Hundreds of police officers are reassigned in Turkey
PARIS — About 350 police officers in Ankara, the Turkish capital, were removed from their posts overnight, Turkish news outlets reported Tuesday, the largest single purge of the police force since a corruption investigation plunged the government into crisis last month.
The dismissals were seen by analysts in Turkey as part of a continuing effort by Prime Minister Recep Tayyip Erdogan’s government to marginalize those it believes are driving the investigation. The government has already dismissed more than a dozen high-ranking police officials, prompting accusations of interference in the judicial process.
The intervention in the ranks of law enforcement for what appear to be political motives, analysts said, underlines Erdogan’s encroaching authoritarianism after nearly a decade in power as well as his sense of panic ahead of pivotal local elections in March.
Once a darling of the West committed to linking Turkey’s future to the European Union, Erdogan has since sought to fashion Turkey as a regional power in the Middle East, while the European Union’s influence in Turkey has waned.
“This is a panic attack by a government acting in haste to prevent further corruption probes,” Kadri Gursel, a columnist for Milliyet, a daily Turkish newspaper, said in an interview. “By law, the government has no jurisdiction to remove judges or prosecutors, so it is cracking down on the police force, which falls under its authority.”
The reshuffle affected at least 80 directors and other senior officers in the intelligence, organized crime, fiscal crime and cybercrime units of Ankara’s police force. Among those reassigned was Mahmut Azmaz, who led the anti-riot police division that critics accused of using excessive force during anti-government protests in June.
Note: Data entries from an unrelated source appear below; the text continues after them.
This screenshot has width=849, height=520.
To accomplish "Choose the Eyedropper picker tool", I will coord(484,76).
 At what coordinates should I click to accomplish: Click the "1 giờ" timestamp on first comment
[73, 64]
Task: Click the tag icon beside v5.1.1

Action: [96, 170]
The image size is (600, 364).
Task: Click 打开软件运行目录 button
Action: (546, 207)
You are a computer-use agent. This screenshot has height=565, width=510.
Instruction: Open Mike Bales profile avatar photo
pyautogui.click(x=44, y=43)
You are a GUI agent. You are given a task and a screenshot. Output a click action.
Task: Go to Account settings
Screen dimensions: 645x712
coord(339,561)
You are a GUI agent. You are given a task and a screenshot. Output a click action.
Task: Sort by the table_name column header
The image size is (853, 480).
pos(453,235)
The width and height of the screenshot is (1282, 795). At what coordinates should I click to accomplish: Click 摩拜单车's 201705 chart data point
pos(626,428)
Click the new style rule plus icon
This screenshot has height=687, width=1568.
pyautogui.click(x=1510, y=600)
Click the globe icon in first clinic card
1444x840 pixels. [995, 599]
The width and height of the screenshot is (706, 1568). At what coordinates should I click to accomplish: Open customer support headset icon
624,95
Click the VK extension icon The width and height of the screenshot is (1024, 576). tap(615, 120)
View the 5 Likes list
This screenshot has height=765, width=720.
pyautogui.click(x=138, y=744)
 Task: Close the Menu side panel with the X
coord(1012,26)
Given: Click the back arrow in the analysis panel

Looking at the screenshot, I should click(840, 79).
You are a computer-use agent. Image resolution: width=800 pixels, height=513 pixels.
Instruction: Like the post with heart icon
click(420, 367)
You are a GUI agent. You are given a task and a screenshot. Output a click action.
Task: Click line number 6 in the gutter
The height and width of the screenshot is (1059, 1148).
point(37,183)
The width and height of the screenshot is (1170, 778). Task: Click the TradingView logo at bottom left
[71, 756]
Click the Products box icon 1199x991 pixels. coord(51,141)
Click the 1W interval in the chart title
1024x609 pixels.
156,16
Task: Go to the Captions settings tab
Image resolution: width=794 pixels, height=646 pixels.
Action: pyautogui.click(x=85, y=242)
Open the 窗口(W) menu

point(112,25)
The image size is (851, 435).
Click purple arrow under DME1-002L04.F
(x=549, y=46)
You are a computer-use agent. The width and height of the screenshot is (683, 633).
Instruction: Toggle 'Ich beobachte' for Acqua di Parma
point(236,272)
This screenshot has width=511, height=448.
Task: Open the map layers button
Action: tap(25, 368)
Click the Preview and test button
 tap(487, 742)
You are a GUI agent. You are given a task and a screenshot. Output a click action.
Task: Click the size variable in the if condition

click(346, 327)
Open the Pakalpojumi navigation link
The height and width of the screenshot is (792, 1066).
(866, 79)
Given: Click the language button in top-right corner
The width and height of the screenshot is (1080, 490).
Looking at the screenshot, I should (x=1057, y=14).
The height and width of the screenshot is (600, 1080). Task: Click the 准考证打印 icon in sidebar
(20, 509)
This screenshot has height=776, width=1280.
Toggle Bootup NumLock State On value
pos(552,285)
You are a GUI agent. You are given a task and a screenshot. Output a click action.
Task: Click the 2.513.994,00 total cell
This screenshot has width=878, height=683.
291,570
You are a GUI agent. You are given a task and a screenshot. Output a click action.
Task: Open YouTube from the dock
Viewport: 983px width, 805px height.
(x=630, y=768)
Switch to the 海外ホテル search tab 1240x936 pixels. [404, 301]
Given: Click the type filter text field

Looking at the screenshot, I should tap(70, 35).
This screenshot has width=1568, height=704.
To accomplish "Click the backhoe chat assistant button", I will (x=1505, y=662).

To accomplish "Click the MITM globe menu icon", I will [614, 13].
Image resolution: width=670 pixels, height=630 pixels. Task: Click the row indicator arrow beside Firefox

The removed officers were reassigned to traffic police departments and district police stations, and about 250 replacement officers, mostly from outside Ankara, have been appointed to take their place, the broadcaster NTV reported.
The corruption inquiry, focused on Cabinet ministers’ sons, municipal workers and a major construction tycoon with links to Erdogan, has already prompted the resignation of three Cabinet ministers and spurred a Cabinet reshuffle. At the center of the inquiry are allegations that officials accepted bribes to bend zoning rules.